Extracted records
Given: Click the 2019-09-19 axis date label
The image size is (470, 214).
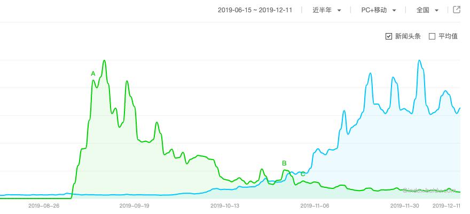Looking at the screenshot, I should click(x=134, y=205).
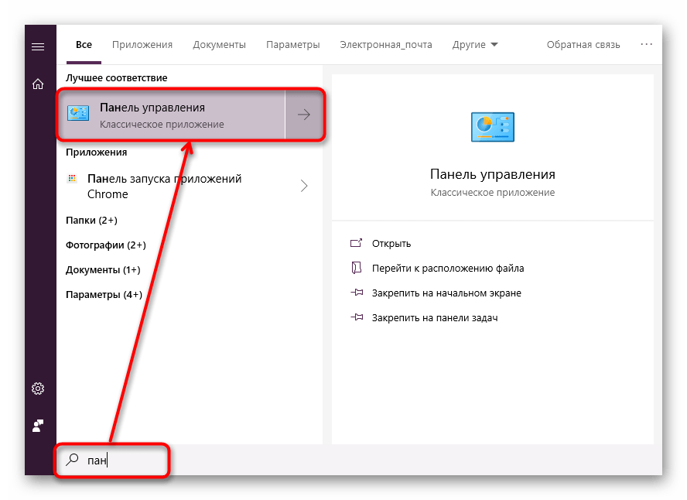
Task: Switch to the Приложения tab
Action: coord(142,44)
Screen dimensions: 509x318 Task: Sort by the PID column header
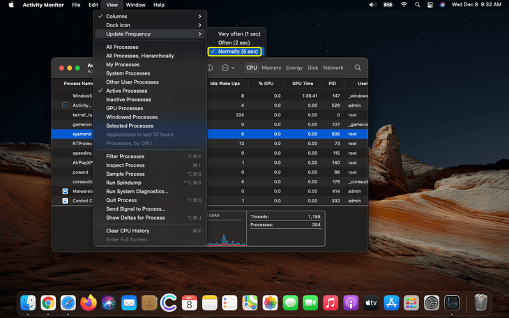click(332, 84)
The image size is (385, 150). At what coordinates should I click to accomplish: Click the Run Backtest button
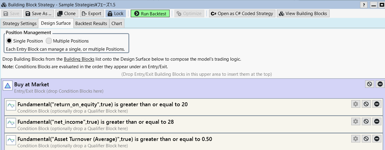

* Assignment: Retype every entry above exactly, leaving out the pictures.

* Expected answer:
Given: Click the 2019-09-19 axis date label
The image size is (470, 214).
Looking at the screenshot, I should click(x=134, y=205).
Task: Switch to the Приложения tab
Action: coord(142,44)
Screen dimensions: 509x318 Task: Sort by the PID column header
click(332, 84)
The image size is (385, 150). At what coordinates should I click to accomplish: Click the Run Backtest button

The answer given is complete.